Task prompt: Echo the items beginning at the line that contains "IV Supplies (763, 198)" and ending after the line that contains "Patient Illness Navigation (420, 1089)".

Material to process:

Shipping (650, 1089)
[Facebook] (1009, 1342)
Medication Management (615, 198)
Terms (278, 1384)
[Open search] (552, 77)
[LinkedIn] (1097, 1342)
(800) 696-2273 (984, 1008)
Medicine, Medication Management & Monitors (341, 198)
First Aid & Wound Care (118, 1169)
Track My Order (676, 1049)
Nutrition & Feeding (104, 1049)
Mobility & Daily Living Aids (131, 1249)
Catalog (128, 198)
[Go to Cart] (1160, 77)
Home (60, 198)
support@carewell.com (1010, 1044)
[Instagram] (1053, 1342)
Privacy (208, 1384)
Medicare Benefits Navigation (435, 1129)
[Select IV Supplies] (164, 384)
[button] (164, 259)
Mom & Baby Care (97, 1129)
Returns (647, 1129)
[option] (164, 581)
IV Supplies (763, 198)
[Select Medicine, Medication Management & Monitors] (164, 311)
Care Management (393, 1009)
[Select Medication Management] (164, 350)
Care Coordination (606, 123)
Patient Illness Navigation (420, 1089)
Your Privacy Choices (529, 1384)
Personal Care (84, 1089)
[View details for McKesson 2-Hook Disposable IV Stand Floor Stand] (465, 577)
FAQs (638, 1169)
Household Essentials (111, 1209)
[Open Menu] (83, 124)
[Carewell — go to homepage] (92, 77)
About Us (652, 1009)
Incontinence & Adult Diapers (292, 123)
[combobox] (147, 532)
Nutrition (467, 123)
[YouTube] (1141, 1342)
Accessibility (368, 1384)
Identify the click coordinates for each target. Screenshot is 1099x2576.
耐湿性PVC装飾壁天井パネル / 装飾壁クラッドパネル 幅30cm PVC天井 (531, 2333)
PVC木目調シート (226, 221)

--

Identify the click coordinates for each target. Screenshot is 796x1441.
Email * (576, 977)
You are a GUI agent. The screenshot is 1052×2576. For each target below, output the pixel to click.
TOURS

Exercise answer:
IV Supplies (763, 198)
[Select Medicine, Medication Management & Monitors] (164, 311)
Care Management (393, 1009)
[Select Medication Management] (164, 350)
Care Coordination (606, 123)
Patient Illness Navigation (420, 1089)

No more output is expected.